Iterated integrals and Fubini's theorem

Section 1.2 Iterated integrals and Fubini's theorem

As we saw in Example 1.1.8, computing double integrals directly using the limit definition (Definition 1.1.3) is rather onerous. Fubini's theorem provides us a more convenient means of integrating using iterated integrals.

Definition 1.2.1. Doubly iterated integral over rectangle.

Let \(f\) be defined on the rectangle \(R=[a,b]\times [c,d]\) and suppose the single-variable functions

\begin{align*} g(x) \amp =\int_c^d f(x,y)\, dy \amp h(y) \amp =\int_a^b f(x,y)\, dx \end{align*}

are integrable on \([a,b]\) and \([c,d]\text{,}\) respectively. We define the two iterated integrals \(\int_a^b\int_c^d f(x,y)\, dx\, dy\) and \(\int_c^d\int_a^bf(x,y)\, dx\, dy\) as follows:

\begin{align} \int_a^b\int_c^d f(x,y)\, dy\, dx\amp =\int_a^b g(x)\, dx=\int_a^b\left(\int_c^df(x,y)\, dy\right)dx \tag{1.2.1}\\ \int_c^d\int_a^b f(x,y)\, dx\, dy\amp =\int_c^d h(y)\, dy=\int_c^d\left(\int_a^bf(x,y)\, dx\right)dy \text{.}\tag{1.2.2} \end{align}

Theorem 1.2.2. Fubini's theorem over rectangles.

▸ DATA PROVIDED:

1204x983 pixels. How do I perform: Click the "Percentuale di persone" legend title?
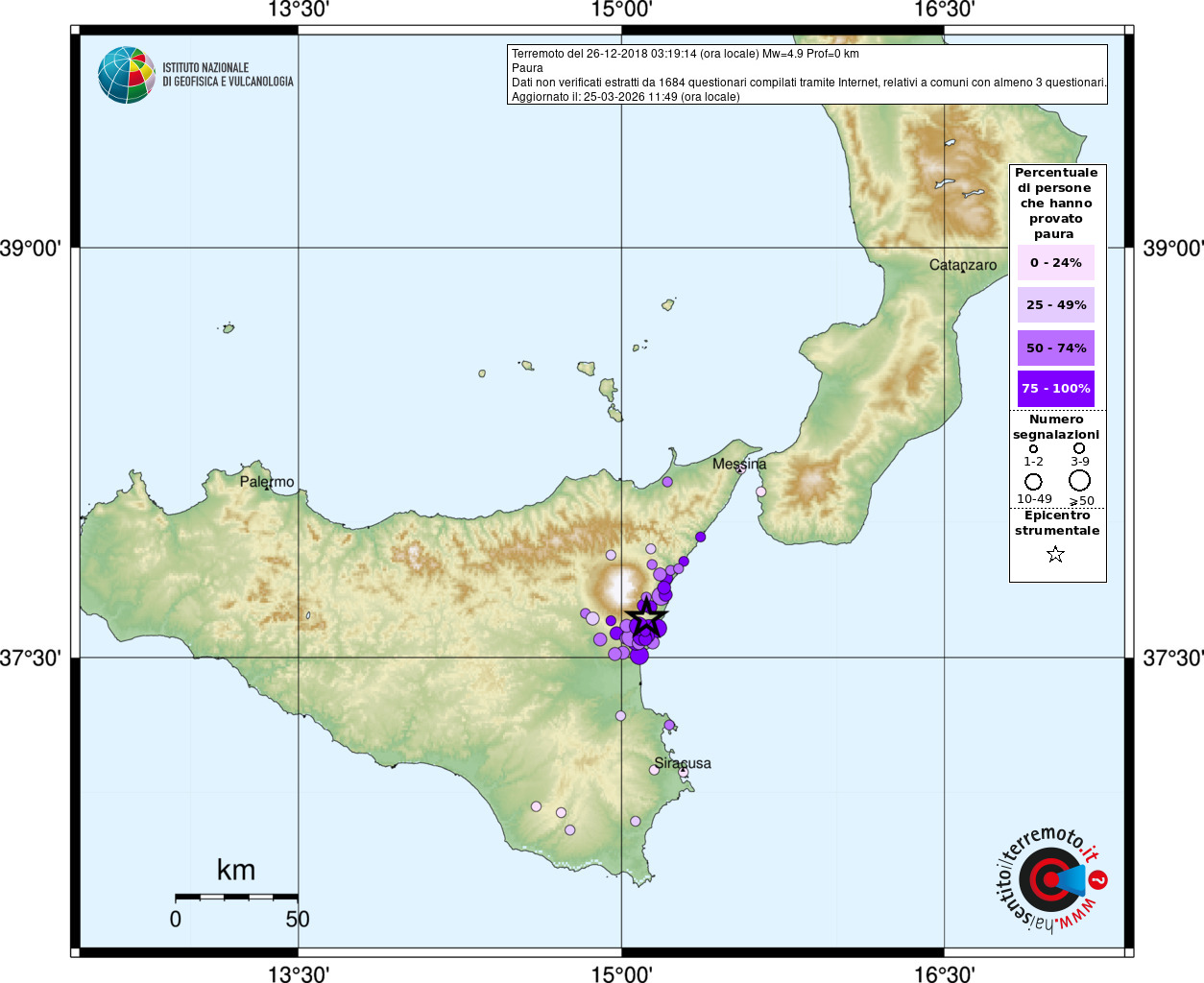(x=1055, y=203)
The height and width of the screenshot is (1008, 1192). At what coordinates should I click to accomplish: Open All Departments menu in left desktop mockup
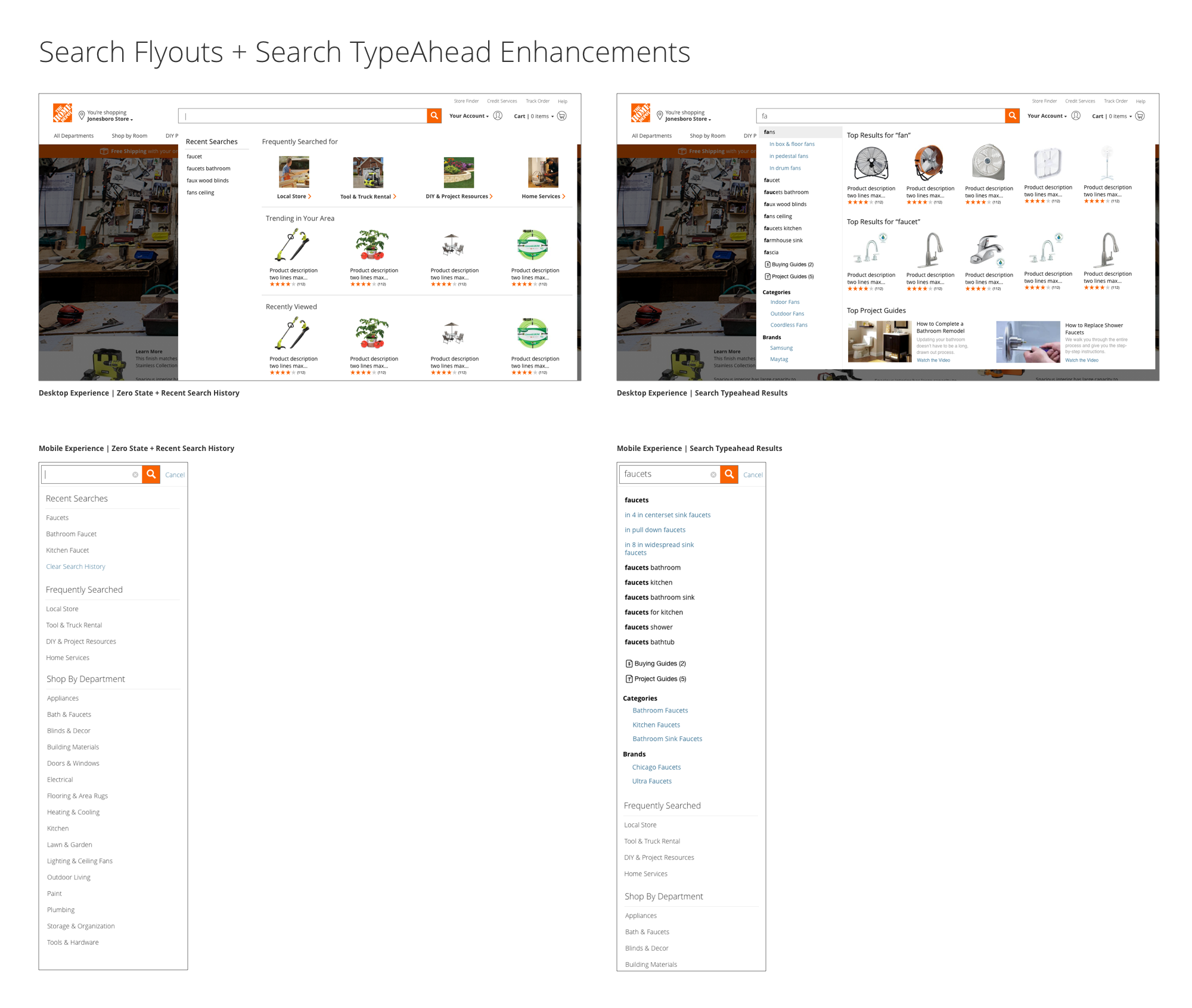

▸ OBJECTIVES:
- A) According to the iterated integrals section, on which intervals must the functions \(g(x)\) and \(h(y)\) be integrable?
- B) Pick up the section on iterated integrals and Fubini's theorem after its final line.

▸ EXERCISE RESPONSES:
- A) \(g\) must be integrable on \([a,b]\) and \(h\) on \([c,d]\).

- B)
If \(f\) is continuous on the rectangle \(R=[a,b]\times [c,d]\text{,}\) then the functions

\begin{align*} g(x) \amp =\int_c^d f(x,y)\, dy \amp h(y) \amp =\int_a^b f(x,y)\, dx \end{align*}

are integrable on \([a,b]\) and \([c,d]\text{,}\) respectively, and we have

\begin{equation} \iint_Rf(x,y)\, dA=\int_a^b\int_c^d f(x,y)\, dy\, dx=\int_c^d\int_a^b f(x,y)\, dx\, dy\text{.}\tag{1.2.3} \end{equation}

Remark 1.2.3.

Observe that Fubini's theorem tells us two interesting facts: (1) the two iterated integrals are equal in value, and (2) in fact both are equal to the double integral of \(f\) over \(R\text{.}\)

Remark 1.2.4.

Along similar lines, Fubini's theorem gives us two potential ways of computing an integral: integrate first with respect to \(x\text{,}\) and then with respect to \(y\text{;}\) or integrate first with respect to \(y\text{,}\) and then with respect to \(x\text{.}\) Oftentimes one of these choices will lead to easier integration techniques than the other. Choose wisely!

Example 1.2.5. Volume below graph revisited.

Let \(f(x,y)=x+y^2\text{,}\) and let \(\mathcal{S}\) be the region lying above the rectangle \(R=[0,1]\times[0,1]\) and below the graph of \(f\text{.}\) Compute \(\operatorname{vol} \mathcal{S}\) using Fubini's theorem.

Solution.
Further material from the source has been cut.